My first question would be: Why would you scrape and plane the surface and then sand it? Personally, my feeling towards belt sanders is that they are for "roughing out" at best, certainly not for finish work.
Leveling a Maple work bench top is part of normal "maintenance" and is done with bench planes and winding sticks, so unless you plan on replacing it every 5 years I'd suggest that you learn how to level it with planes...
As to the leg attachment; depends on the design of the base it sits on. Is it a trestle base, rail/stretcher, or what?
But if you're going to buy the tool Black and Decker makes (?made?) a 4X24 hand-held belt sander for about $50. I picked one up at Lowes about a year back. I probably would have opted for the Bosch, PC or other name brand if I was doing woodwork for a living, but this is a hobby.
I have a belt sander, and it gets lots of use, but not on my classic woodworking. One of the best uses for it would be to rough stock to close to s scribbed line to match a wall to a cabinet. I use the sander to get close then a block plane to go to the line. I used it on a play structure I built to chafor ends and edges of 2x material.

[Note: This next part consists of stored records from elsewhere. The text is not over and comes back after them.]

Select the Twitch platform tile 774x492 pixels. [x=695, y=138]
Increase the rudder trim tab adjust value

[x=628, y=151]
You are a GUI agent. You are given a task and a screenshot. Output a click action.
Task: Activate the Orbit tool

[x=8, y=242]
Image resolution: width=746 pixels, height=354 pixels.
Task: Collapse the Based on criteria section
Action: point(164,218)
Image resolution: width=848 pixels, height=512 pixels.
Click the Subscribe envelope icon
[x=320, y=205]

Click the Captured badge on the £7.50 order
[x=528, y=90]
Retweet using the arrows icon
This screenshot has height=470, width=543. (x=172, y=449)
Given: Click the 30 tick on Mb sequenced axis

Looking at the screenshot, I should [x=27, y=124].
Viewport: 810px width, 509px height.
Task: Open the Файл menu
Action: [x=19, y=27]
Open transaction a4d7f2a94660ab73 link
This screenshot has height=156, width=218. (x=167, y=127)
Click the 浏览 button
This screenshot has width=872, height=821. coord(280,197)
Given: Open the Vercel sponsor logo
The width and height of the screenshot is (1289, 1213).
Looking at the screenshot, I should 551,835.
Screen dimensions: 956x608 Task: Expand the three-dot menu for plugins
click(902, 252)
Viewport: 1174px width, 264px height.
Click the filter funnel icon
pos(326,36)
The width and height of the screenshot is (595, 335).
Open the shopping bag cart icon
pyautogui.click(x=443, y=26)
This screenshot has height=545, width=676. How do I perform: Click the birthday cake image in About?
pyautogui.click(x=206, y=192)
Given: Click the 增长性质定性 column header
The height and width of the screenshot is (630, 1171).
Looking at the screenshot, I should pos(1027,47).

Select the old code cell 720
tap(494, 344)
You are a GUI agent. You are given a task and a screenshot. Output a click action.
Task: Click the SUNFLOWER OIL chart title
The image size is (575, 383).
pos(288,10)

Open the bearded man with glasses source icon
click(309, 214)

But, long a go when I didn't know better I used one on a table top. Had to remake the table top. A belt sander can destroy more than any other tool you could buy. There is a real technique to use it right and it takes a while to learn how not to destroy your work.
Thanks all for the feedback. The thought was that I would scrape and plane to remove the glue, since I doubt anyone would touch it the way it is now, as well as to get it somewhat level. I don't have a lot of experience with planes and definitely not with a belt sander, and the thought of putting it through a machine and coming out with a perfect top was appealing ;). I'll go ahead and start the process and see how it goes (probably should have waited until I did that before the questions). I had actually planned on using a block plane for the ends, but maybe that would be a good place to use a belt sander! It should be a good experience no matter the outcome.
As for the base, I plan on using a rail/stretcher design. pine 4x4's and 4x8's.
As to mounting the top; you'll need to install at least 3 bearer rails. One at each end and one in the center. They should be joined to the rails by a single carcase dovetail, glued, and screwed. The bearer rails should have slotted holes orientated cross grain to the top, then use screws to secure the top to the bearer rails from underneath.
If your block plane is a low angle, end grain work is what it was designed for...FWIW.
P.S. Edit: I'd recommend against using a plane to remove glue squeeze out, you'll end up knicking the iron and run the risk of tear out...
I'm still hung up on the 100 bucks for the sandin. That seems pretty high. The place out here was more concerned about glue gumming up there belt sander and the possibility of metal lodged in the wood. Once I scraped and assured them the wood was bought (from them :)) they passed it through there sander no problem. Do you have a woodworkers source or woodcraft nearby that might be able to help out?
The plans I drew up have an upper and lower rail mortise/tennoned into the legs with 4x8 strechers that are tennoned and also held to the legs with bolts so that they can be removed. When you say bearer rails, do they go longways/parallel to the strecher, or front to back? and if front to back, what supports the middle rail?
Not sure if the block plane I have is low angle. The iron is beveled at 25 degrees, but I can't get an accurate measurement on the bed angle. It's a cheap Sears from a few years back (pre-forum days), has England and CF-14 on bed and CF-2 on the lever cap (I think, bad casting).
Ray, Woodcraft was the first place I asked, but they don't have anything that wide. I'm out in VA, no Woodworkers Source out here.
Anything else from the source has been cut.